┌─ Extracted information

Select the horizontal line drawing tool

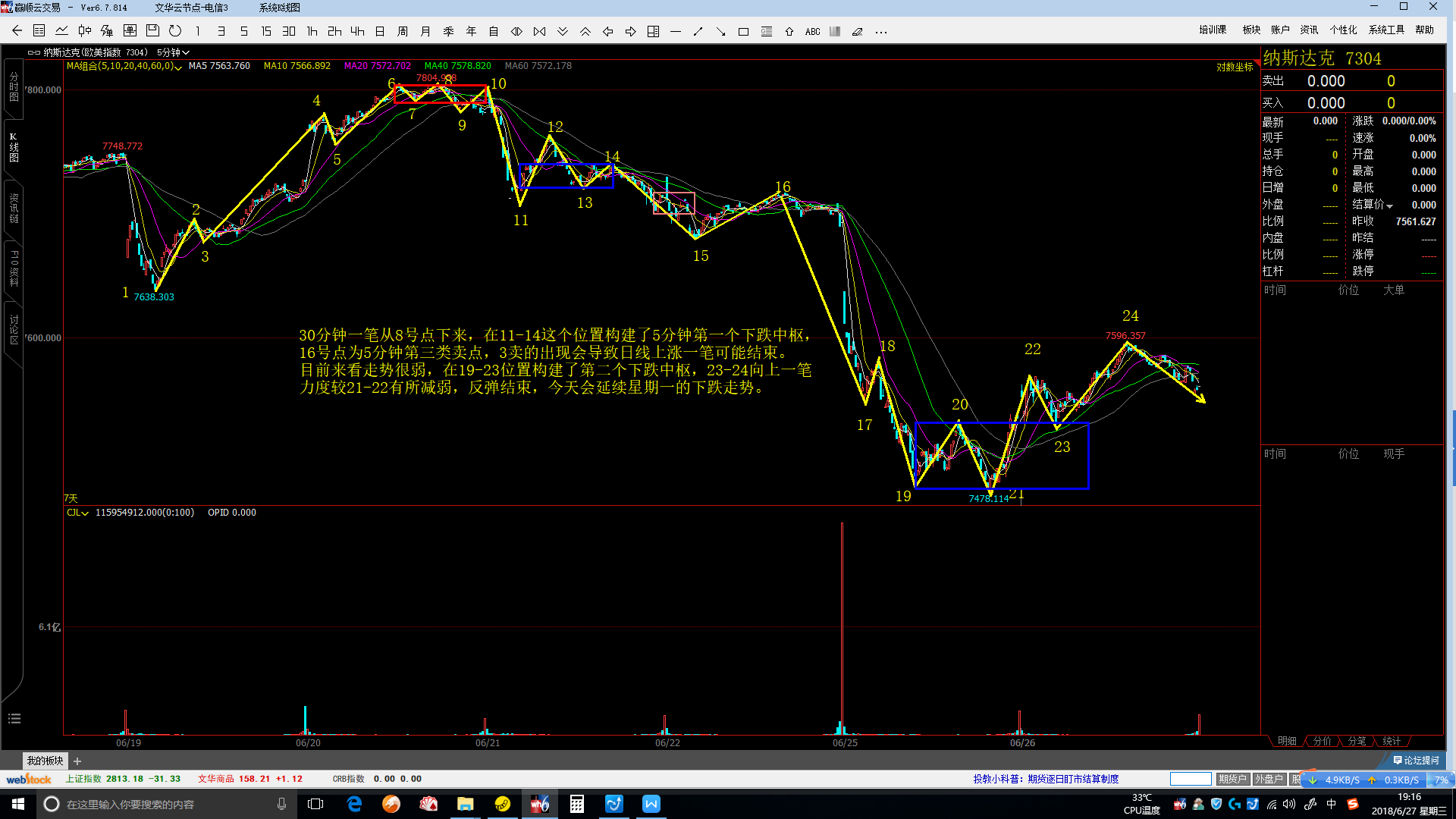coord(676,32)
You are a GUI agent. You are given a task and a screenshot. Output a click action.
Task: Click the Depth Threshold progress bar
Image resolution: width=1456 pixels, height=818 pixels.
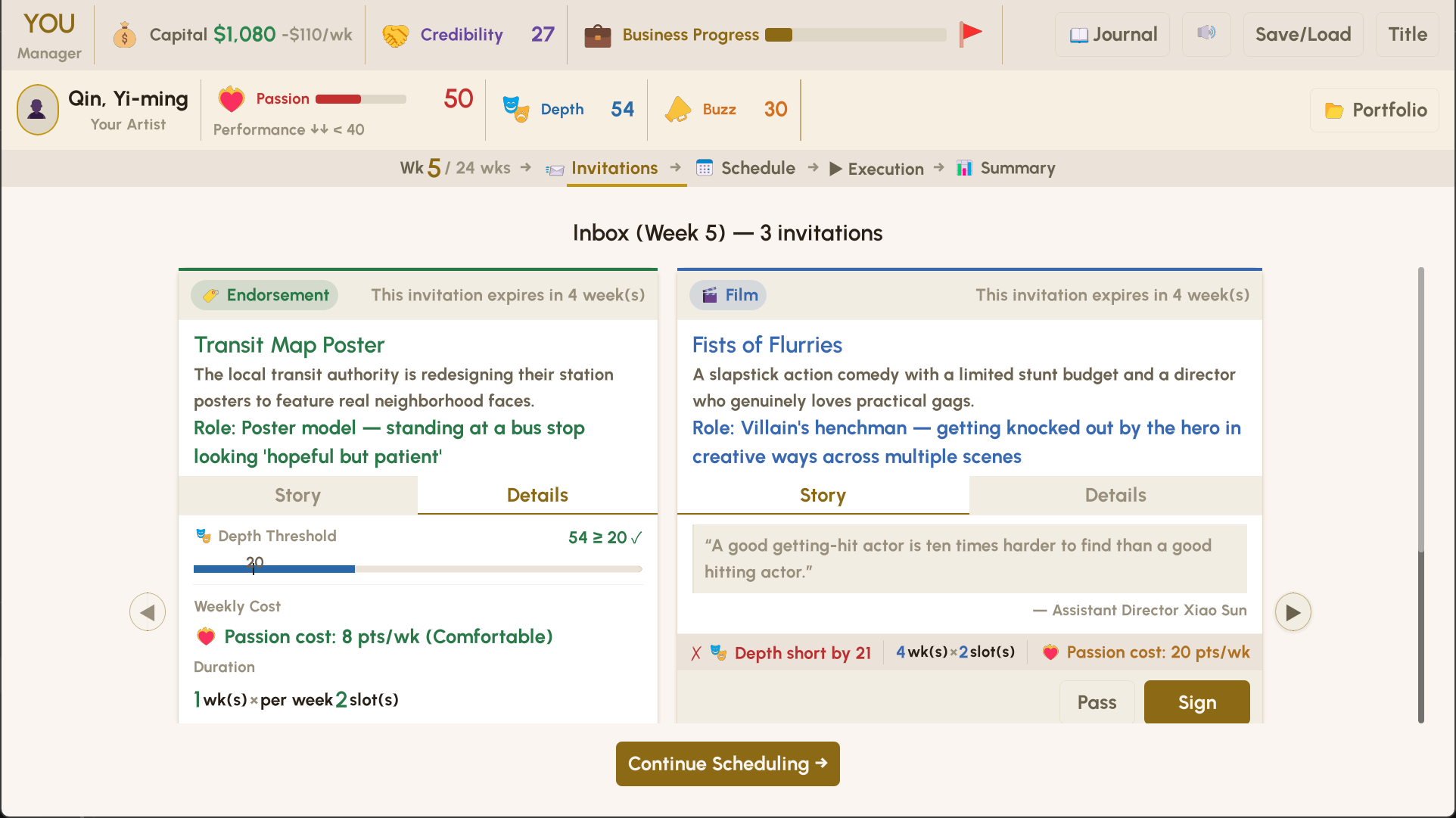click(418, 569)
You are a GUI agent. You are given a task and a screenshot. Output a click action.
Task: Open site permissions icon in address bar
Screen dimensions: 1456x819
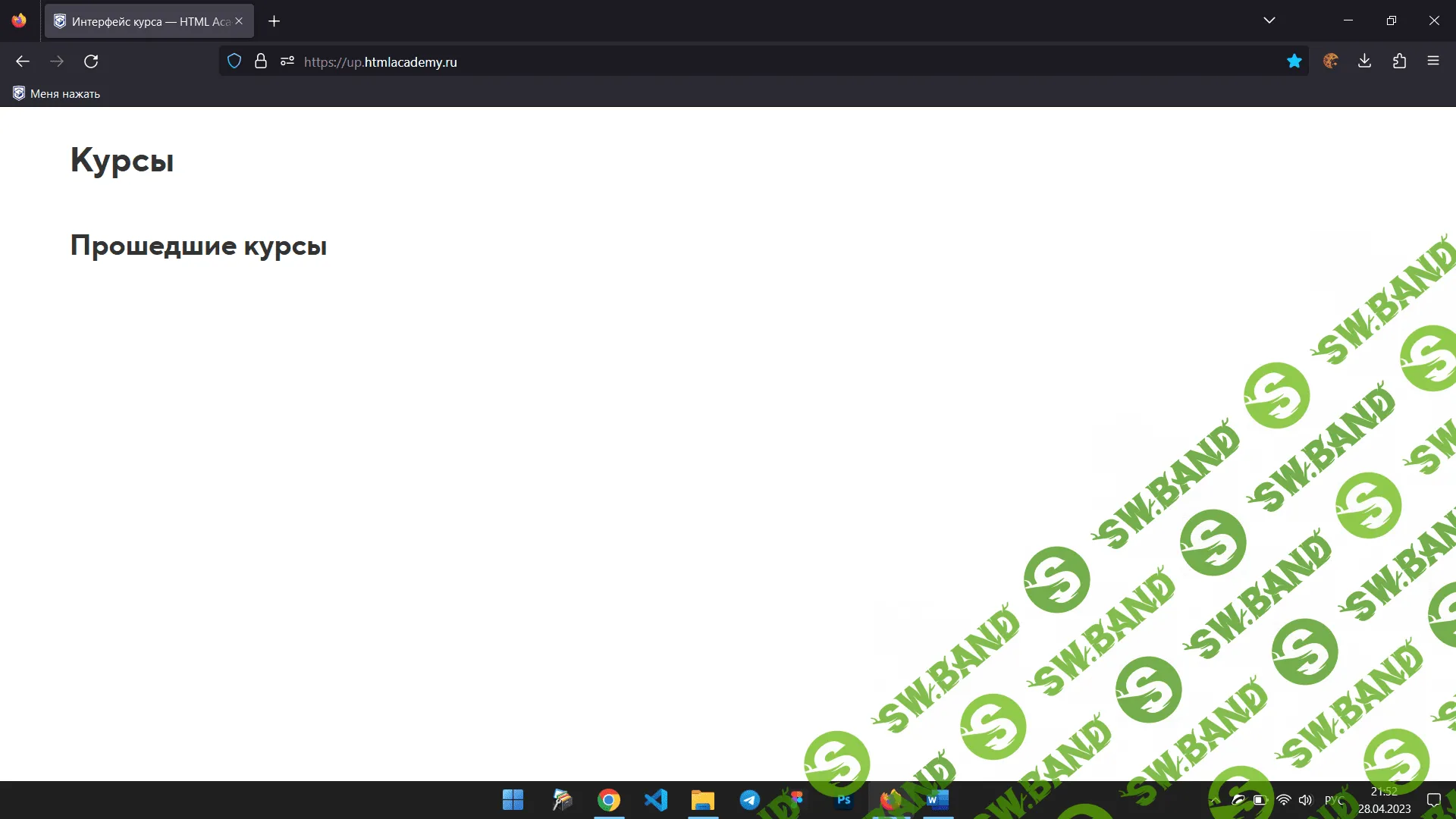(x=287, y=61)
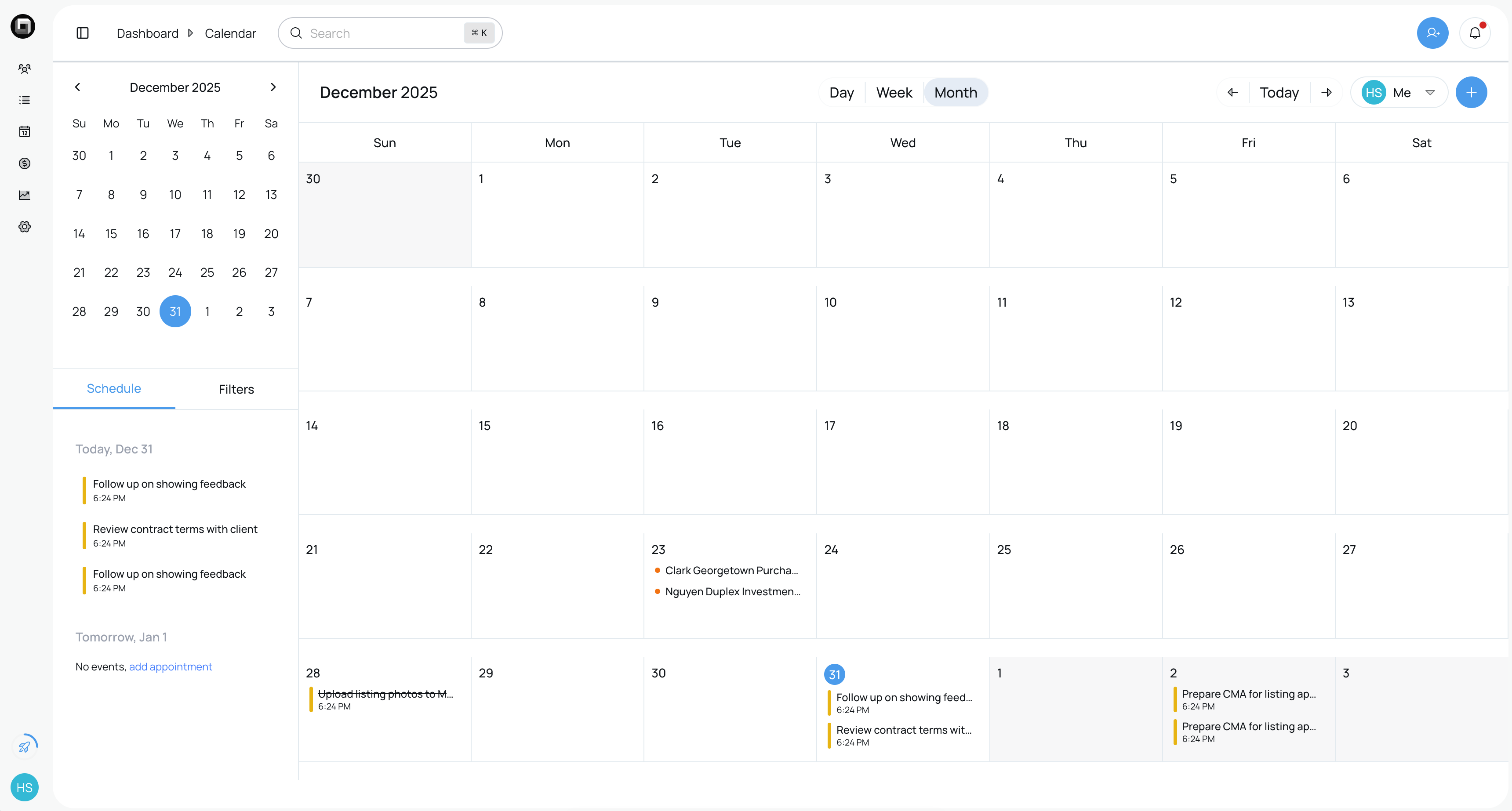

└─

▶ Work order: Could you return, word for word, every line from the line with "Image resolution: width=1456" through the last line of the listing above, both ends included, without any pictures?

▶ Response below:
Image resolution: width=1456 pixels, height=818 pixels.
click(418, 569)
You are a GUI agent. You are given a task and a screenshot. Output a click action.
Task: Open site permissions icon in address bar
Screen dimensions: 1456x819
(x=287, y=61)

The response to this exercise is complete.